ODD Airflow adapter is used for extracting data transformers and data transformers runs info and metadata from Apache Airflow (versions up to 1.10.15). This adapter is implemetation of push model (see more https://github.com/opendatadiscovery/opendatadiscovery-specification/blob/main/specification/specification.md#discovery-models). After installation, your Airflow will push new data transformer on DAG creation, and data transformer runs on every DAG run.
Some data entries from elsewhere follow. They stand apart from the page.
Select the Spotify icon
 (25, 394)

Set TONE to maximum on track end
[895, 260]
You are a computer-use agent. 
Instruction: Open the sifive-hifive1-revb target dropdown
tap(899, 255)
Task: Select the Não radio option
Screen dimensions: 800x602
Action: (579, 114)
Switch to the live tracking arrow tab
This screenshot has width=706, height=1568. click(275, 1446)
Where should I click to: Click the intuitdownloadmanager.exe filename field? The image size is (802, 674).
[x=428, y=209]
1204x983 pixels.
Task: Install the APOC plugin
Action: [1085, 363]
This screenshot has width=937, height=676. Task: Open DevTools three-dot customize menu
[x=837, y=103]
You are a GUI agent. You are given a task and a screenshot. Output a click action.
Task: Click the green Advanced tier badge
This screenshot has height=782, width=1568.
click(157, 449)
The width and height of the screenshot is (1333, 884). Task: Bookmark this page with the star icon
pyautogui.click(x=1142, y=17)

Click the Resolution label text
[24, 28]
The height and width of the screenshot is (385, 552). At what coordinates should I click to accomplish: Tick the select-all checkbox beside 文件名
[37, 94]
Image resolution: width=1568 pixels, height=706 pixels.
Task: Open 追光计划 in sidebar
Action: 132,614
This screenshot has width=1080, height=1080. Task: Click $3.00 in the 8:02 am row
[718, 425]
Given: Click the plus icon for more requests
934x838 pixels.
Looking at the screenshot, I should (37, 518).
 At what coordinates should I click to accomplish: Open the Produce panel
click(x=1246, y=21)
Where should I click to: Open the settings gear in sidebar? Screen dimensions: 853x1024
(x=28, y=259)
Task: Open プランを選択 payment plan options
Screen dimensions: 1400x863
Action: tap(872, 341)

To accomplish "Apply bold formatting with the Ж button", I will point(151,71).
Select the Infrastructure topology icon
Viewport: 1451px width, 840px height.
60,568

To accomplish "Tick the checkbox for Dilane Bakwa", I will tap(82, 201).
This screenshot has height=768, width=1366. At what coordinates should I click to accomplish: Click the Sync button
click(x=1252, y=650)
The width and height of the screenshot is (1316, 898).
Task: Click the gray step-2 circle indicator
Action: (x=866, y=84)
Entity type | Entity source |
---|---|
Data Transformer | DAG |
Data Transformer run | DAG's runs |
For more information about data entities see https://github.com/opendatadiscovery/opendatadiscovery-specification/blob/main/specification/specification.md#data-model-specification
pip3 install odd-airflow
from odd_airflow import DAG
default_args = {
"data_catalog_base_url": "https://yourcatalog.url", # Data catalog ingestion API url
"unit_id": "airflow_unit_id" # Host of Airflow source or any name for ODDRN generation (in order to uniquely identify Data entities)
}
dag = DAG(
dag_id='your_example_dag',
default_args=default_args,
schedule_interval=None,
tags=['example']
)
# Your tasks
Alternatively you can define env variables:
DATA_CATALOG_base_URL=https://yourcatalog.url
AIRFLOW_UNIT_ID=airflow_unit_id
- Python 3.8
- Airflow <= 1.10.15
docker-compose -f docker/docker-compose.yml up
Airflow UI will be available at localhost:8081